If it's just a few traits, and <1M variants each, this'll work:
s = '''gene_id variant_id tss_distance pval_nominal slope slope_se pval_nominal_threshold
cg17149495 1:798400 267441 7.30894e-08 -0.112488 0.0189413 1.00921e-05
cg17149495 1:798959 268000 7.31282e-08 -0.111954 0.0188518 1.00921e-05
cg02288058 1:798400 232797 3.22535e-05 -0.0551874 0.0125136 3.61876e-05
cg02288058 1:798959 233356 3.25037e-05 -0.0549054 0.0124555 3.61876e-05
cg00034556 1:798400 231669 1.3333e-06 -0.0891881 0.01704 9.95279e-06
cg00034556 1:798959 232228 1.30662e-06 -0.0888293 0.0169552 9.95279e-06
cg15394630 1:798400 231194 7.55636e-07 -0.0366296 0.00681527 1.13151e-05
cg15394630 1:798959 231753 7.42208e-07 -0.0364781 0.00678152 1.13151e-05
cg23917638 1:798400 230899 1.26803e-09 -0.0743637 0.0108091 1.25392e-05
cg23917638 1:798959 231458 1.1988e-09 -0.0740977 0.0107505 1.25392e-05
cg18761878 1:798400 229925 6.4307e-06 -0.0381297 0.00788534 9.19423e-06
cg18761878 1:798959 230484 6.41223e-06 -0.0379537 0.00784774 9.19423e-06
cg08858441 1:798400 228973 1.56258e-12 -0.108516 0.0129452 7.97414e-06
'''
import csv, json
ds = list(csv.DictReader(s.split('\n'), delimiter='\t'))
df = {
'pvalue': [float(d['pval_nominal']) for d in ds],
'chrom': [d['variant_id'].split(':')[0] for d in ds],
'position': [int(d['variant_id'].split(':')[1]) for d in ds],
'id': [d['variant_id'] for d in ds],
}
df
That produces:
{
"pvalue": [7.30894e-08, 7.31282e-08, 3.22535e-05, 3.25037e-05, 1.3333e-06, 1.30662e-06, 7.55636e-07, 7.42208e-07, 1.26803e-09, 1.1988e-09, 6.4307e-06, 6.41223e-06, 1.56258e-12],
"chrom": ["1", "1", "1", "1", "1", "1", "1", "1", "1", "1", "1", "1", "1"],
"position": [798400, 798959, 798400, 798959, 798400, 798959, 798400, 798959, 798400, 798959, 798400, 798959, 798400],
"id": ["1:798400", ...]
}
That's close enough to what http://portaldev.sph.umich.edu/api/v1/single/results/?filter=analysis%20in%2052%20and%20chromosome%20in%20%20%2716%27%20and%20position%20ge%2053809169%20and%20position%20le%2053829169 produces to plug it into LocusZoom I think.

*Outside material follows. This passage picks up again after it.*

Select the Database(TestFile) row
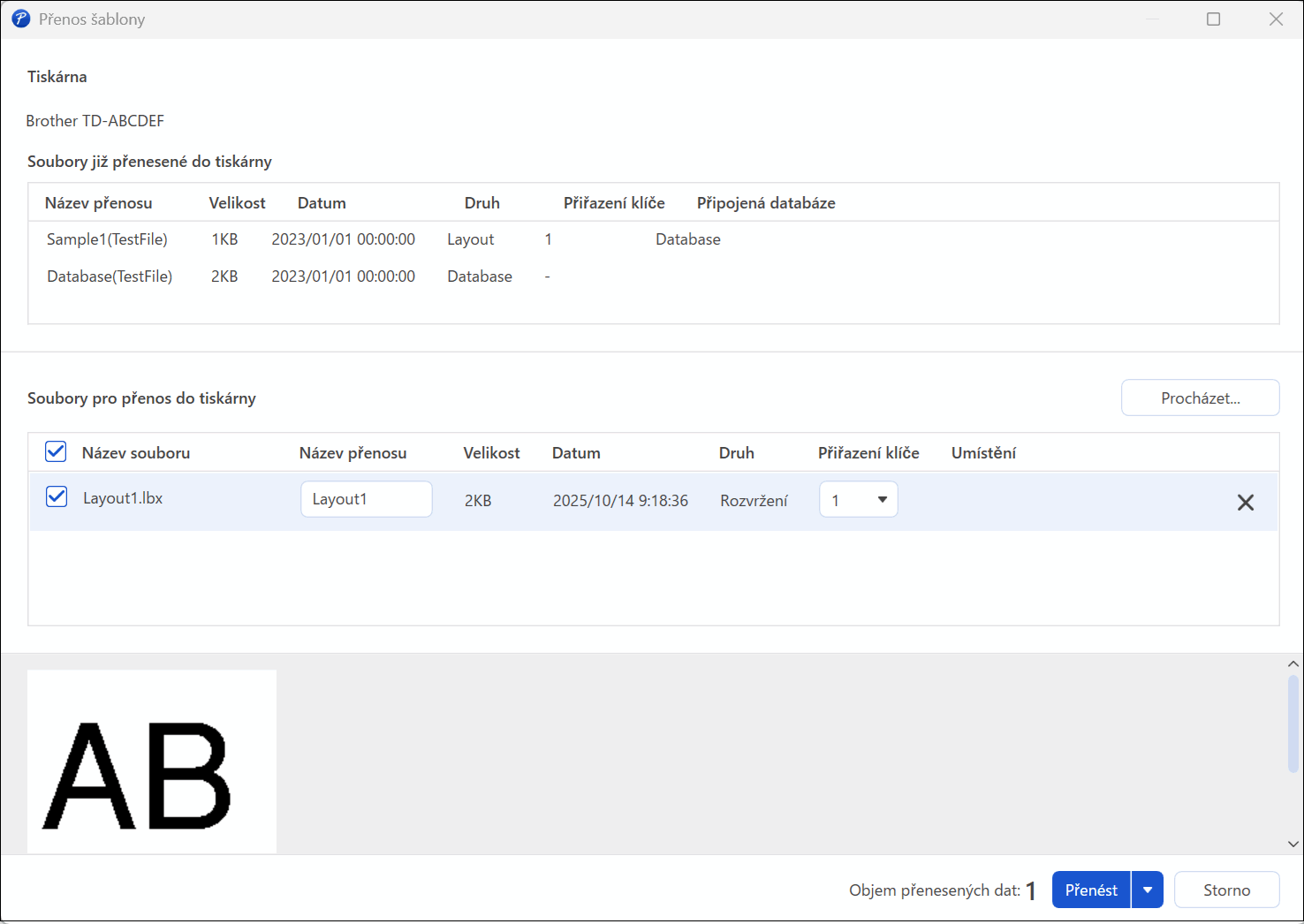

That's Great. i am not familiar with python. could you write few more line codes about the read the data in a txt file and out put to a json file. (so, i only need run the program and input my txt files). Thanks.
Do you have just one trait, or lots of traits? How many variants?

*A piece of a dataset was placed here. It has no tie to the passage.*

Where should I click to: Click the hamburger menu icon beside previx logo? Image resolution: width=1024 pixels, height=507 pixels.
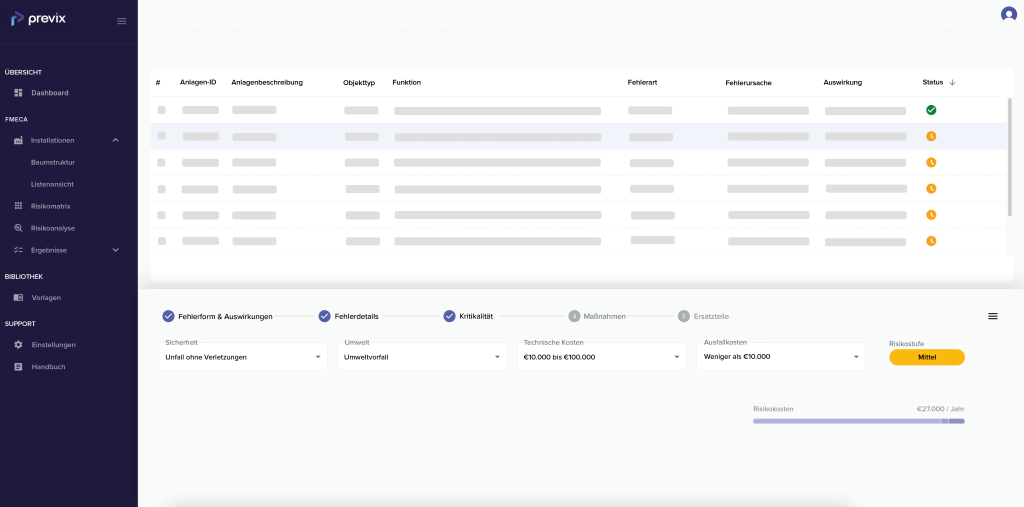(121, 21)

few trait (less than 10). the variants depend on the loci, but should be less than 1000.
Here's a program to do it:
#!/usr/bin/env python
import csv, json, sys
infilepath = sys.argv[1]
outfilepath = sys.argv[2]
print('Converting from {} to {}'.format(infilepath, outfilepath))
with open(infilepath) as f:
objs = list(csv.DictReader(filter(None, f), delimiter='\t'))
df = {
'pvalue': [float(d['pval_nominal']) for d in objs],
'chrom': [d['variant_id'].split(':')[0] for d in objs],
'position': [int(d['variant_id'].split(':')[1]) for d in objs],
'id': [d['variant_id'] for d in objs],
}
with open(outfilepath, 'w') as f:
json.dump(df, f)
Save that as a.py
. Then run python a.py yourfile.txt newfile.json
.
@pjvandehaar That's great. Thanks so much...
Hello:
Is there any way to use the custom GWAS/eQTL data in locuszoom.js ? And how to add it as the datasource (data are txt file and without api support)? Thanks.